The Welsh Government has agreed to loan four million more tests to the NHS in England, bringing the total the country has given England to 10 million.
First Minister Mark Drakeford said: “Wales has a significant stock of lateral flow tests, sufficient to meet our needs over the weeks ahead.”
In a letter to MPs, Health Secretary Sajid Javid said the supply of lateral flow devices (LFDs) was being tripled in January and February from a pre-Omicron plan of 100 million to 300 million per month.
“To respond to anticipated demand over the coming few weeks we are buying hundreds of millions more LFD tests, bringing new products on board and accelerating their deployment to the public,” he said.
But “in light of the huge demand for LFDs seen over the last three weeks, we expect to need to constrain the system at certain points over the next two weeks to manage supply over the course of each day, with new tranches of supply released regularly throughout each day”.
Prime Minister Boris Johnson previously urged people in England heading out for New Year’s Eve festivities on Friday to get tested.
Professor Peter Openshaw, who sits on the New and Emerging Respiratory Virus Threats Advisory Group (Nervtag), said the conditions at a New Year’s Eve gathering were “perfect” for spreading coronavirus..
“I think it’s very worrying indeed,” he told BBC Radio 4’s Today programme.

Instructions —
[1] Answer from the report on lateral flow tests:
(a) What total number of tests has Wales given England?
(b) What monthly supply of lateral flow devices did the plan set before Omicron?
(c) Which program did Professor Peter Openshaw speak to?
[2] Supply what comes next in the report on lateral flow tests, starting after its final sentence.
The entries have nothing to do with the report on lateral flow tests.

Entries supplied —
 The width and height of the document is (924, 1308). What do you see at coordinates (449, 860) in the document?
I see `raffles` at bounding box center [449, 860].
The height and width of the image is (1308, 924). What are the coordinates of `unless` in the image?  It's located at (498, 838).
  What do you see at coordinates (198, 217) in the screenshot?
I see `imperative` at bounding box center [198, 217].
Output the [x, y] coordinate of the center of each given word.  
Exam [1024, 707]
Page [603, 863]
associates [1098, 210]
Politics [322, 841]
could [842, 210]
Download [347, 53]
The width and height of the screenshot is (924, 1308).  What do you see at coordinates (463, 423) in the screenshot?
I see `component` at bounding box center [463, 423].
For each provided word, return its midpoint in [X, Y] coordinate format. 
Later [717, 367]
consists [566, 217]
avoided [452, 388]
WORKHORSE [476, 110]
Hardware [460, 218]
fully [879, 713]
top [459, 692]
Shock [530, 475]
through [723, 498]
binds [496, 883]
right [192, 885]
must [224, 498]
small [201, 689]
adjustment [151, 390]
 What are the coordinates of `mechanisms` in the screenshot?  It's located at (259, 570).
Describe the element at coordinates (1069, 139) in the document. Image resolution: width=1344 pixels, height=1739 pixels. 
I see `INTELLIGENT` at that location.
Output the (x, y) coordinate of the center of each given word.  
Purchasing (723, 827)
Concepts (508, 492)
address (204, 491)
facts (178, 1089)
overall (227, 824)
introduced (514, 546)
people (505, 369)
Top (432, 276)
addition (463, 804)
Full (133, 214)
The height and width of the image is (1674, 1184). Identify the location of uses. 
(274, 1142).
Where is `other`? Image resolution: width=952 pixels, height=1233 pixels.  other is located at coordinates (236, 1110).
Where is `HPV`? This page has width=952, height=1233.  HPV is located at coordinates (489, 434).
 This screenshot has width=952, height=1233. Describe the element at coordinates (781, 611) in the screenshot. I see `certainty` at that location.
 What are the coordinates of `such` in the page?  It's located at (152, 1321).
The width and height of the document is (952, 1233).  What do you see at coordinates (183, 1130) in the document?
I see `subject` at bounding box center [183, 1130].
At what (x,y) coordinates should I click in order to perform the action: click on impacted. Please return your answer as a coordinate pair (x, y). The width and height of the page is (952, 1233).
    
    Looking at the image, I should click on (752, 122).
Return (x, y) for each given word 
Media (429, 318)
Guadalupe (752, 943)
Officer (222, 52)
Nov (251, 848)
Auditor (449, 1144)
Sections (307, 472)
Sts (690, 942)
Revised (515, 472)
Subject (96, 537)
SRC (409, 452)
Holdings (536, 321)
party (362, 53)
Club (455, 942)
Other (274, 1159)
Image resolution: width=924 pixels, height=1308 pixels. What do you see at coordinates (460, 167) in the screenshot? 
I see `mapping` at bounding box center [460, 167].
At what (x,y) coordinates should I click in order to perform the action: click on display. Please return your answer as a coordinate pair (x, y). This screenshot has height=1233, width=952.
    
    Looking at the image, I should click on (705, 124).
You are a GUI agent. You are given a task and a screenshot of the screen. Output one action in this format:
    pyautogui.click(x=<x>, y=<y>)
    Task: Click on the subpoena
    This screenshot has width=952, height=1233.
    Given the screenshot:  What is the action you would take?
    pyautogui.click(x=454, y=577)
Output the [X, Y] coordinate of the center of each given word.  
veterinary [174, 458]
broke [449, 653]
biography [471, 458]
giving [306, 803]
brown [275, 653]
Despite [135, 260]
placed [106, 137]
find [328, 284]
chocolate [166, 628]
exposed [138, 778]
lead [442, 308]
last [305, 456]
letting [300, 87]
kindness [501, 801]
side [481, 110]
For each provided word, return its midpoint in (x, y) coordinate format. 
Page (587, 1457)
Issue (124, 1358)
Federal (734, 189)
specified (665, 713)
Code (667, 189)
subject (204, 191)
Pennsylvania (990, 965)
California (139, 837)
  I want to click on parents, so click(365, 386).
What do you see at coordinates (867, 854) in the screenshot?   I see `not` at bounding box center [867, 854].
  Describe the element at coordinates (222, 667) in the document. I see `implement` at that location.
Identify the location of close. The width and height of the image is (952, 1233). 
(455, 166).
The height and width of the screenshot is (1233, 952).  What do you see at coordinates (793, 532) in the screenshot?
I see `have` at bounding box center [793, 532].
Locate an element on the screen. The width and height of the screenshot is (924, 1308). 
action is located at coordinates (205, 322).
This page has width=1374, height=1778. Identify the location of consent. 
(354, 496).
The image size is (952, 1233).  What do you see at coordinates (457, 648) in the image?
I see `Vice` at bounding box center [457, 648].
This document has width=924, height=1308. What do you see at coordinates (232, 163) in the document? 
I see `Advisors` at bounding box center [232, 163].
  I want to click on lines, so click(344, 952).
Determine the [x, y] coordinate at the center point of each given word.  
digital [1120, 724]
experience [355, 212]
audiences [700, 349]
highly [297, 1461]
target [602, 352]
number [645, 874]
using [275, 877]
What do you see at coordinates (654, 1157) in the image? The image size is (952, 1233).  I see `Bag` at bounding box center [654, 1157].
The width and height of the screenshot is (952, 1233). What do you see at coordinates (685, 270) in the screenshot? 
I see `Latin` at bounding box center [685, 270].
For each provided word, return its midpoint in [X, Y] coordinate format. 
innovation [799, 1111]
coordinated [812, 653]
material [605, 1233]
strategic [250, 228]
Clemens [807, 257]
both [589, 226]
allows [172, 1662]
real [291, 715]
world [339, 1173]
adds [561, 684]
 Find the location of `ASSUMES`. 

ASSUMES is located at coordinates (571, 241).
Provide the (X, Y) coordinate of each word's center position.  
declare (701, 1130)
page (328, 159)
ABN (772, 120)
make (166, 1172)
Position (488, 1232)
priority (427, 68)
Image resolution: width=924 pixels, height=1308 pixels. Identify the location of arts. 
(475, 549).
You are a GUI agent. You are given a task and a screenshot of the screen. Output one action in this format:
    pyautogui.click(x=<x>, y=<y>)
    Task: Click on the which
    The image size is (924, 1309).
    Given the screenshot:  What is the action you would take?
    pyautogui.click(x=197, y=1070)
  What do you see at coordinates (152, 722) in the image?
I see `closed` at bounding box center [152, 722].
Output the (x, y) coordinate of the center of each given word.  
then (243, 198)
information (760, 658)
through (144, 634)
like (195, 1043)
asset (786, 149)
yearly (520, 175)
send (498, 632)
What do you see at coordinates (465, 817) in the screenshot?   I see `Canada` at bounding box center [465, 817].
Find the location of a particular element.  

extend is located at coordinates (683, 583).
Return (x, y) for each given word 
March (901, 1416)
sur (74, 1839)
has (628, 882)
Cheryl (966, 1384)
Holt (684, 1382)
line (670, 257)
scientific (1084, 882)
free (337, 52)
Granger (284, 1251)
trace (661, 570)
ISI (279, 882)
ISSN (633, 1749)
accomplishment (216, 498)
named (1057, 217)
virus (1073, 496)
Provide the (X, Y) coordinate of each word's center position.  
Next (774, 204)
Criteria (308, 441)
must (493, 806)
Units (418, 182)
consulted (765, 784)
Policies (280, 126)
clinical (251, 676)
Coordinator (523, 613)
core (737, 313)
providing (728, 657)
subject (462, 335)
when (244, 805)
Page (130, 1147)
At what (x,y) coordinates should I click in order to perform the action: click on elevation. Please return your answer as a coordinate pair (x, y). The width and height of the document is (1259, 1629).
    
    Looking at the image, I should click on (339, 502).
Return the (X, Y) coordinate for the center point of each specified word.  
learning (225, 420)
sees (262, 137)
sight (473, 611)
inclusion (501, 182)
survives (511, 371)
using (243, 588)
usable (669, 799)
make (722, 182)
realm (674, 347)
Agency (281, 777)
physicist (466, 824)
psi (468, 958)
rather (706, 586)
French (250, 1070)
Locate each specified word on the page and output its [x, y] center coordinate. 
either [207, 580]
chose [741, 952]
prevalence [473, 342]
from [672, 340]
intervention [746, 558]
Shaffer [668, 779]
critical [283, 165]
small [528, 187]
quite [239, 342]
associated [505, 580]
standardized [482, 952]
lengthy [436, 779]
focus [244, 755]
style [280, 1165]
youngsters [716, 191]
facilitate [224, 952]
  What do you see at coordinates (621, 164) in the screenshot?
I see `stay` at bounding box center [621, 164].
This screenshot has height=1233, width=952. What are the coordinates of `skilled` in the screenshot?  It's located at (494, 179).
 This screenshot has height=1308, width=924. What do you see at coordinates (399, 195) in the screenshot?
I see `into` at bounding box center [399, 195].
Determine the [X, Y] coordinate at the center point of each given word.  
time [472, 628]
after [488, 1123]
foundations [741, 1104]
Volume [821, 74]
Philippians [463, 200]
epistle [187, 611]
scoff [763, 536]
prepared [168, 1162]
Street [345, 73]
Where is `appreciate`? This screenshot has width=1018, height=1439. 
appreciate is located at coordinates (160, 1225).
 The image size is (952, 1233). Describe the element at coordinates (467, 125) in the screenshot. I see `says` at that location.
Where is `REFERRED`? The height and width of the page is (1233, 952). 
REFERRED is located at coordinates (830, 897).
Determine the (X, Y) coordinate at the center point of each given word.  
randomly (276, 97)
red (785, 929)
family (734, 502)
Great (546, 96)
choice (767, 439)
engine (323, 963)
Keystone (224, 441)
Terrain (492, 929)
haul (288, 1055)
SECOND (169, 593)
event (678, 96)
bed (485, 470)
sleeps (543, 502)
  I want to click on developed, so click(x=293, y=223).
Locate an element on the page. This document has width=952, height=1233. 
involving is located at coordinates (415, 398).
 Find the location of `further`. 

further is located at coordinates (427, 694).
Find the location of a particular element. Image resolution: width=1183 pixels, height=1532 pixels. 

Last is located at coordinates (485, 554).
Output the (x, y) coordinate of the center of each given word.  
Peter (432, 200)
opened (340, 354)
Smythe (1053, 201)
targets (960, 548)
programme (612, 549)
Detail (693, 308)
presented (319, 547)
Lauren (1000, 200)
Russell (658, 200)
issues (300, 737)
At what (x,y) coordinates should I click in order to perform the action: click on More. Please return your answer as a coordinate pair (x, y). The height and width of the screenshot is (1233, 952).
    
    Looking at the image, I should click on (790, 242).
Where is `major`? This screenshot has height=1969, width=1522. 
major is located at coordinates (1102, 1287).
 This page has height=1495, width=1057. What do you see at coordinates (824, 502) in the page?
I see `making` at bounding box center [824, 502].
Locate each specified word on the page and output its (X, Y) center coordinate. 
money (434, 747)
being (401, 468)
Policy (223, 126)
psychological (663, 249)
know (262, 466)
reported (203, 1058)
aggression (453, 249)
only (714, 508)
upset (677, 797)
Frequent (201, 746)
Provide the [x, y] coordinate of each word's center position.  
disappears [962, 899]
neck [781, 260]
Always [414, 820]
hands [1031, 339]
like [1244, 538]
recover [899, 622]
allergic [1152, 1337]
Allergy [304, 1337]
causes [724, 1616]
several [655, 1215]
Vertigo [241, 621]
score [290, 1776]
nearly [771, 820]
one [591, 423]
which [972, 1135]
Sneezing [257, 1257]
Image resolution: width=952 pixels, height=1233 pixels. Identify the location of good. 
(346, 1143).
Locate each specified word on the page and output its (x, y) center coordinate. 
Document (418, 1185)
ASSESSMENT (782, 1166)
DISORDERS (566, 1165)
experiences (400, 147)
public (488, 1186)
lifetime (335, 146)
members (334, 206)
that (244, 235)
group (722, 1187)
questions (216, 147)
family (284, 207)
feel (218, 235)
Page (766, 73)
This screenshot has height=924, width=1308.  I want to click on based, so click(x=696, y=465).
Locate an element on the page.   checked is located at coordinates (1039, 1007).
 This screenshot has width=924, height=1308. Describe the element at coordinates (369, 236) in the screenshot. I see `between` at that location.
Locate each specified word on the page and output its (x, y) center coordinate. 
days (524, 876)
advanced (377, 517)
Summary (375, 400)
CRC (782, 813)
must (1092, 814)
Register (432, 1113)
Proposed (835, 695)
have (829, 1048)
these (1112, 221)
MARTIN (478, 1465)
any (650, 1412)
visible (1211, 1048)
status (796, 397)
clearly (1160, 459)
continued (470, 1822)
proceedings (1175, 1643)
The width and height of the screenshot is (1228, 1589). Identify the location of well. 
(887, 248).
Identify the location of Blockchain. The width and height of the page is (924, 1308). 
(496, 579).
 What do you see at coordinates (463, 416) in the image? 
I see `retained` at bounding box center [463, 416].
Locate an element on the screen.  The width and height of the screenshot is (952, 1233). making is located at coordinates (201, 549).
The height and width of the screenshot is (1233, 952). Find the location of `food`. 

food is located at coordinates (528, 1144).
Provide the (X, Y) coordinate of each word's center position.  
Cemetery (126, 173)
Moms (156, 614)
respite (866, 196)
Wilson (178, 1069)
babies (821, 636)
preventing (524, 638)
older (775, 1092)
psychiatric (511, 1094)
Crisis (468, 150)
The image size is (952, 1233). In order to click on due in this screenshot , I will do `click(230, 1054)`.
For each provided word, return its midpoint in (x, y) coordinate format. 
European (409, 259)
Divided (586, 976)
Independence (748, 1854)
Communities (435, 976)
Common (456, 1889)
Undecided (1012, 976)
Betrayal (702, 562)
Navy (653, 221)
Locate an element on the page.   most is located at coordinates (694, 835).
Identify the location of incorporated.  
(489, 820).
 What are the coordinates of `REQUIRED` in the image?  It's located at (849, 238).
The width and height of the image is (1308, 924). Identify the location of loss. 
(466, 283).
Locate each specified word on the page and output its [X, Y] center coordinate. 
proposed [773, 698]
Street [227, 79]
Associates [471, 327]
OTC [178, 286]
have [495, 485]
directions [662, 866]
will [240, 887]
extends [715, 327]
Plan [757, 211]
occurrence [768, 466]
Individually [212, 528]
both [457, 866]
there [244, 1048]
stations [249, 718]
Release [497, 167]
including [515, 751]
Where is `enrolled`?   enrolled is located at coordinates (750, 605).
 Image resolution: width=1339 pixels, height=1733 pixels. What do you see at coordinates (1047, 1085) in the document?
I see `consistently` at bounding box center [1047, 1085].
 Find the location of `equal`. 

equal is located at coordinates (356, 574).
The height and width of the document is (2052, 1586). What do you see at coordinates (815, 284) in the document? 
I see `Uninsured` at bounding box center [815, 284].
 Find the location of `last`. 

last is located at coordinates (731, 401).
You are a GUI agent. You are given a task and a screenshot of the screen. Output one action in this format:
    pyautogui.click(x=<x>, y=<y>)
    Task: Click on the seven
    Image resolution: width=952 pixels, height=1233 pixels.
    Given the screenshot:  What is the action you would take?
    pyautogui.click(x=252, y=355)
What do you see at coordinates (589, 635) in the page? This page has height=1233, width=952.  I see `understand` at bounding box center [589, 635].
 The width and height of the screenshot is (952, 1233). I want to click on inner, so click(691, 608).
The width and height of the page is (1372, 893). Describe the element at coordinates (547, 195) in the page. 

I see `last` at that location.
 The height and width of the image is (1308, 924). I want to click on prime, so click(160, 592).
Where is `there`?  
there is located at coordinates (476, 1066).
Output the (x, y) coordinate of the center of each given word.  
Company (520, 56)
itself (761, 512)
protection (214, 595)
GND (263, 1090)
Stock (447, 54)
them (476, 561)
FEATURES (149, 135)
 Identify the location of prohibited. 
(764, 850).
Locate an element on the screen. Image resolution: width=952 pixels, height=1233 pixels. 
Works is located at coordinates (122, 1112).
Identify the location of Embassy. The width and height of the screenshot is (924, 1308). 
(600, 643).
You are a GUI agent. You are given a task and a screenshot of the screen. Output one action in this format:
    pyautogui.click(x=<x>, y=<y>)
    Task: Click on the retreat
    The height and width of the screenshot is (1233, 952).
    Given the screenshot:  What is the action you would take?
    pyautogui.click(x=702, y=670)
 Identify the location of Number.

Answer list —
[1]
(a) 10 million
(b) 100 million per month
(c) BBC Radio 4's Today programme

[2]
“We know the situations in which transmission happens and fortunately I don’t think we are facing the sort of lockdown that was necessary in order to cope in the very earliest part of this year.
“But we do know that crowding together in poorly ventilated spaces, particularly if you are shouting over loud music and so on, is absolutely perfect in terms of transmitting this very, very highly transmissible virus.”
In England – unlike other parts of the UK – nightclubs remain open and there are no limits on social mixing.
The NHS Covid Pass is required for entry to nightclubs but this can be obtained by people who are double-jabbed, rather than requiring proof of a negative test.
The UK Health Security Agency said on Wednesday that eight million lateral flow test kits would be made available to pharmacies by New Year’s Eve.
Professor Martin Marshall, the chairman of the Royal College of GPs, has criticised “mixed messages” over the supply of Covid tests.
Prof Marshall said the demand for tests has gone up “dramatically” as people seek to check their Covid status before socialising or coming out of isolation.
“It does seem to be that there’s some mixed messages here because the Secretary of State said yesterday that there was a global shortage because demand globally in most countries for testing has gone up massively,” Prof Marshall told Times Radio.
“But we’re also, as you say, told by the UK Health Security Agency that there’s a local logistics problem of delivering to pharmacies and delivering to the warehouses that supply the online suppliers of the testing.”
Sir John Bell, regius professor of medicine at Oxford University and a member of the Vaccine Task Force, said there was no shortage of tests but the Omicron variant had “disabled” the workforce able to deliver the tests.
He told Times Radio: “There are more than ample tests in the UK, in storage, ready to be used, and I think the problem has been the same one other people have had and that is the number of delivery drivers.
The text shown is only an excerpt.